▶ **WHAT IS REQUIRED**
All that is needed is the line containing "harbard (22, 1417)" together with each line after it, transcribed exactly to the end of the records.

____ MATERIAL PROVIDED

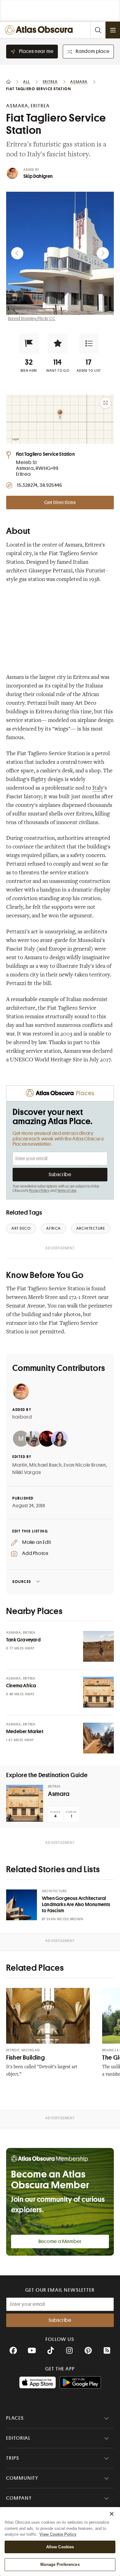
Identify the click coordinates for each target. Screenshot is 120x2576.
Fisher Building (25, 2057)
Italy (97, 788)
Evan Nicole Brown (85, 1465)
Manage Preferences (59, 2564)
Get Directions (60, 502)
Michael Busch (45, 1465)
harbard (22, 1417)
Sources (21, 1582)
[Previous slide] (17, 253)
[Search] (97, 30)
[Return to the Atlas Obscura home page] (40, 30)
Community (22, 2478)
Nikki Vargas (26, 1472)
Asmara (59, 1794)
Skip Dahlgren (38, 176)
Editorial (18, 2438)
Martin (19, 1465)
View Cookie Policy (57, 2534)
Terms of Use (66, 1190)
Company (19, 2498)
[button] (29, 343)
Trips (12, 2458)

________

▶ **EXERCISE OUTPUT**
harbard (22, 1417)
Sources (21, 1582)
[Previous slide] (17, 253)
[Search] (97, 30)
[Return to the Atlas Obscura home page] (40, 30)
Community (22, 2478)
Nikki Vargas (26, 1472)
Asmara (59, 1794)
Skip Dahlgren (38, 176)
Editorial (18, 2438)
Martin (19, 1465)
View Cookie Policy (57, 2534)
Terms of Use (66, 1190)
Company (19, 2498)
[button] (29, 343)
Trips (12, 2458)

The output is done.